Conheça a tributação do produtor rural pessoa jurídica
Publicado em 18 de maio de 2023 às 11h00
Não é novidade para ninguém que o agronegócio é um dos setores que mais influenciam a economia do nosso país atualmente. E profissionais como você, produtor rural, são essenciais para que tudo funcione da maneira mais eficaz possível.
Porém, em meio ao crescimento e gerenciamento do seu negócio, existem diferentes fatores que não podem passar despercebidos, entre eles as tributações. Elas se dividem, basicamente, em dois regimes: o da pessoa física e o da pessoa jurídica.
Neste artigo vamos esclarecer todas as tributações fiscais específicas para você produtor rural pessoa jurídica. Acompanhe os próximos tópicos.
Quais são os tributos do produtor rural pessoa jurídica?
De forma simples, já reforçamos que é de extrema importância você ter conhecimento sobre o regime tributário vigente para a sua condição, por isso vale a pena contar com uma assessoria jurídica.
Dessa forma, para que você já comece a se habituar com o assunto. Confira, abaixo, os tributos que você precisa estar por dentro:
- Contribuição Social sobre o Lucro Líquido (CSLL) – Trata-se de um tributo de competência federal instituído pela Lei nº 7.689/1988, que incide sobre todas as Pessoas Jurídicas do Brasil. O governo utiliza esses recursos arrecadados para financiar a segurança social, que inclui fatores como a aposentadoria, a assistência social e a saúde pública. As regras de pagamento dessa contribuição são as mesmas aplicadas para o Imposto de Renda da Pessoa Jurídica (IRPJ).
- Imposto Sobre a Renda das Pessoas Jurídicas (IRPJ) – Esse Imposto de Renda da Pessoa Jurídica é sempre cobrado de todas as empresas com CNPJ ativo no país. Seu valor é calculado mediante a base no lucro arrecadado no ano, que pode ser também do tipo real, presumido ou arbitrado.
- Programa de Integração Social (PIS) e Contribuição para o Financiamento da Seguridade Social (COFINS) – Previstos pela Constituição Federal brasileira, o COFINS é uma contribuição instituída pela Lei Complementar 70 de 30/12/1991 e é destinado ao recolhimento de diferentes fundos, entre eles a saúde pública e seguridade social do Brasil. Já o PIS, instituído pela Lei Complementar 07/1970, é destinado aos trabalhadores. Por isso, os recursos captados são destinados aos pagamentos de direitos como o seguro-desemprego, o abono salarial e participação na receita dos órgãos e empresas tanto para os trabalhadores públicos quanto de empresas privadas. Esses dois tributos são recolhidos sempre que a organização obtém receitas mensais.
A tributação é sempre a mesma para todo produtor rural PJ?
De antemão, já adiantamos que não. Abaixo, você vai entender as três maneiras de tributar impostos para o produtor rural PJ de acordo com o regime enquadrado.
- Simples Nacional – Regime indicado para o micro e pequeno produtor, uma vez que ele tem por objetivo simplificar tributações.
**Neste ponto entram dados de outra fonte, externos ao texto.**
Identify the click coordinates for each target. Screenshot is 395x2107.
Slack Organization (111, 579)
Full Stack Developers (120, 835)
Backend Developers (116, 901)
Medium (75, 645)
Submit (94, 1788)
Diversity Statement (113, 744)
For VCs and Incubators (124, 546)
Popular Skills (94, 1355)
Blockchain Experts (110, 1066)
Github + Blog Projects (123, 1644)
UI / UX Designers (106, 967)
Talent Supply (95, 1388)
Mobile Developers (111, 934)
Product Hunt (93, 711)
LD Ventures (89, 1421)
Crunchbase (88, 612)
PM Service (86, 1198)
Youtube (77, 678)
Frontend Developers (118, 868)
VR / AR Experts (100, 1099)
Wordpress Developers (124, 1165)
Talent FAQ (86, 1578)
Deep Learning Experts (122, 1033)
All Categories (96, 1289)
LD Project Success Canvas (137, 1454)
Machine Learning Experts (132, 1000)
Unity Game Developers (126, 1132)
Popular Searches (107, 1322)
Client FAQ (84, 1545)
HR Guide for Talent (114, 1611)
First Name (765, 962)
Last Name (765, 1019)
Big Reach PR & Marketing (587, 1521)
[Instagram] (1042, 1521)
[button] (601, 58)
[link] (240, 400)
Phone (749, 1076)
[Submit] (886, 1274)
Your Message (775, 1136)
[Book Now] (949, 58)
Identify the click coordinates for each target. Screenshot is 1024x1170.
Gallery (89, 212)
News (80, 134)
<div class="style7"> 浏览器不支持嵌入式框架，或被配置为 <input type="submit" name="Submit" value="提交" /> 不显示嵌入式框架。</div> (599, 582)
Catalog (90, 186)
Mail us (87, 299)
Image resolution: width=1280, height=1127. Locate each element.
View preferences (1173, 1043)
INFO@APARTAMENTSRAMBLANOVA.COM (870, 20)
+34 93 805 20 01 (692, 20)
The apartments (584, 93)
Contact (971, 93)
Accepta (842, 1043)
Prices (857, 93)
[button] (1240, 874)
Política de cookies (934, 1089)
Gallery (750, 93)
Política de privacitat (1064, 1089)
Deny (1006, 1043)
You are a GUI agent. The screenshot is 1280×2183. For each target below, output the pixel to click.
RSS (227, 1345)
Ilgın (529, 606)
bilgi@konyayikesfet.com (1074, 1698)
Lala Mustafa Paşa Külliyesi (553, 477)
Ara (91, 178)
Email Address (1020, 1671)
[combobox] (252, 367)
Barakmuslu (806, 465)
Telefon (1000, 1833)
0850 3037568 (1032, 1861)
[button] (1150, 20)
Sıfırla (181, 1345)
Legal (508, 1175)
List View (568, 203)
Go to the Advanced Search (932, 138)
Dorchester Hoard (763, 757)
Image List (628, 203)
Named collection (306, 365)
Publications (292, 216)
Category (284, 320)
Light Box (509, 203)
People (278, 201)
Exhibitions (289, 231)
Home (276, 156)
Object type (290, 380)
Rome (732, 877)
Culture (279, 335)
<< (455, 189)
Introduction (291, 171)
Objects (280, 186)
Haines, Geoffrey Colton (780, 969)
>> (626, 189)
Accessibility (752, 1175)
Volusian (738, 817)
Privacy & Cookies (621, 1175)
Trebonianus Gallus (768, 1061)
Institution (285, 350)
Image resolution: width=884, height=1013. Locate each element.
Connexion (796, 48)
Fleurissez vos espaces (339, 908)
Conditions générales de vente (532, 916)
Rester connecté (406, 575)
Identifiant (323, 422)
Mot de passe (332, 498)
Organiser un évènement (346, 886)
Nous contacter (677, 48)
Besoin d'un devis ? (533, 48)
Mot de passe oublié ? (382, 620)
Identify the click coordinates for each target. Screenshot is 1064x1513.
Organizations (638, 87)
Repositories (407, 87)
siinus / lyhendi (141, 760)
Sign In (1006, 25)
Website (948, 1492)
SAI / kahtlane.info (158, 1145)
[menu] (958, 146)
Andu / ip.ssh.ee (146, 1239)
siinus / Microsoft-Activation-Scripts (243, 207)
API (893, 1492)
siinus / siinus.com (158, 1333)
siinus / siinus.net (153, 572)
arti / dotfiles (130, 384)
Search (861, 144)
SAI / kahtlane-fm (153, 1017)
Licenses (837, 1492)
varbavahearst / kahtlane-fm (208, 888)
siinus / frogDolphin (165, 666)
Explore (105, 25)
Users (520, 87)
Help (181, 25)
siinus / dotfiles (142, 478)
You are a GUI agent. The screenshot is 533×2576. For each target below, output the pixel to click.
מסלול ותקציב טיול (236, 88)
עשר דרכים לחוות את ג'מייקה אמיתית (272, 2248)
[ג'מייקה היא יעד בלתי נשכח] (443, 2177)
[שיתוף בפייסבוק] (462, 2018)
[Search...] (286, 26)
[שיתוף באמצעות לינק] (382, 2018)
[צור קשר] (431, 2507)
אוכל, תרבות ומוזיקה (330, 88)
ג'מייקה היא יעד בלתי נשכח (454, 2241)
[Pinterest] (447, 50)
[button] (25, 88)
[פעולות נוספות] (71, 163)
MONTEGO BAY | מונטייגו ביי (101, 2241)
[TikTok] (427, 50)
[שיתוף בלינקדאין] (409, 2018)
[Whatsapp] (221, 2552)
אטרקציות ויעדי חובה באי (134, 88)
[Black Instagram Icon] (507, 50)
Dessa forma, todo o modo de recolhimento é unificado e possui apenas uma alíquota, descontada sobre o faturamento bruto das empresas. Porém, para optar por esta modalidade é preciso levar em consideração que a receita bruta anual não pode ultrapassar os R$ 3,6 milhões.
- Lucro Real – Nesse regime, o cálculo do IRPJ e da CSLL é obtido com base no lucro real da empresa. Ou seja, para utilizar desse regime é preciso ter uma escrituração contábil, conforme manda a legislação. Nesse caso, para você, produtor rural, é indispensável manter um livro de registro de inventário.
- Lucro Presumido – Aqui a empresa deve fazer uma apuração do IRPJ e da CSLL, uma vez que a Receita Federal presume que uma certa porcentagem do faturamento é referente ao lucro. Para se enquadrar nesse regime é necessário obter renda bruta anual de até R$78 milhões.
Mesmo com mais obrigações e tributos do produtor rural, se tornar uma pessoa jurídica possui várias outras vantagens, como maiores possibilidades de empréstimos e de faturamento. Sendo assim, para se enquadrar nesse regime da forma correta, ter um apoio jurídico é fundamental.